Highly efficient room-temperature ethylene sensing with molybdenum based transition metal dichalcogenides

Detecting ethylene (C₂H₄) is essential across various domains, including agricultural logistics, fruit quality control, healthcare, and industry. However, effective C₂H₄ sensing poses significant challenges due to the molecule's non-polar nature and the requirement for ultra-high sensitivity at trace concentrations (parts-per-billion, ppb). Traditional C₂H₄ sensors often rely on costly, complex, and less portable techniques.
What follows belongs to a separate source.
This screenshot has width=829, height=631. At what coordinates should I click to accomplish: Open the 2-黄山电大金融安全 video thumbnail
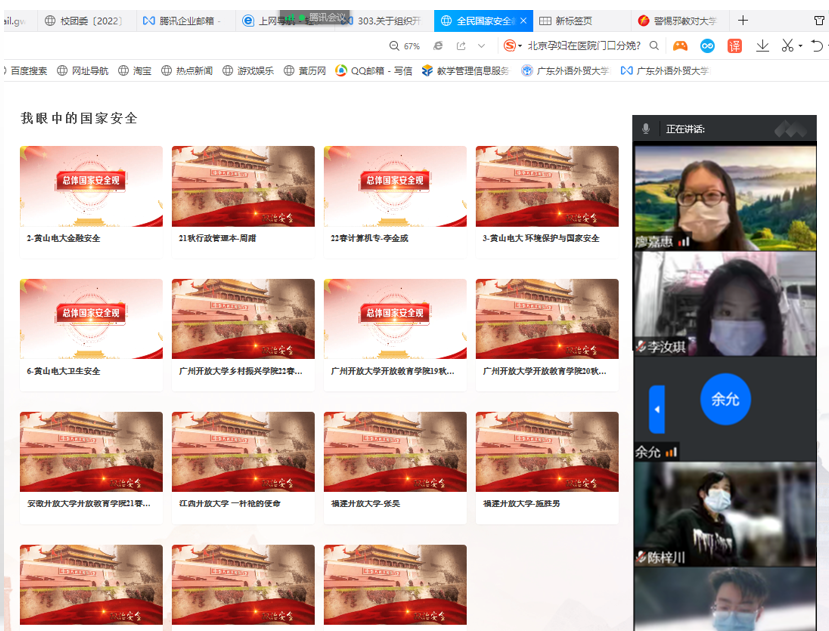(x=91, y=186)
In this study, we demonstrate the potential of two-dimensional (2D) molybdenum-based transition metal dichalcogenides (TMDs), including MoS₂, MoSe₂, MoTe₂, and their defective/surface-functionalized forms, as effective C₂H₄ sensors based on portable electrical transduction. Using a combination of theoretical approaches, including density functional theory (DFT), non-equilibrium Green's functions (NEGF), and thermodynamics analysis by Langmuir adsorption model, we explore the C₂H₄ sensing capabilities of the mentioned materials. Our findings indicate that pristine TMDs show limited adsorption affinity toward C₂H₄, but doping with elements such as silicon (Si), germanium (Ge), and tin (Sn) remarkably magnifies their adsorption. Specifically, Si-doped MoS₂, Ge-doped MoSe₂, and Sn-doped MoTe₂ exhibit strong covalent bonding with C₂H₄ through Si-C, Ge-C, and Sn-C interactions, triggering contrastive modulation of electronic transport upon C₂H₄ exposure. Among these, Si-doped MoS₂ demonstrates outstanding sensitivity and is capable of detecting C₂H₄ at ppb levels under ambient temperatures. It achieves a sensitivity of 77.9 % with an ultrafast recovery time of 3.79 × 10⁻² ms at 500.0 K, making it a prime candidate for advanced C₂H₄-sensing applications.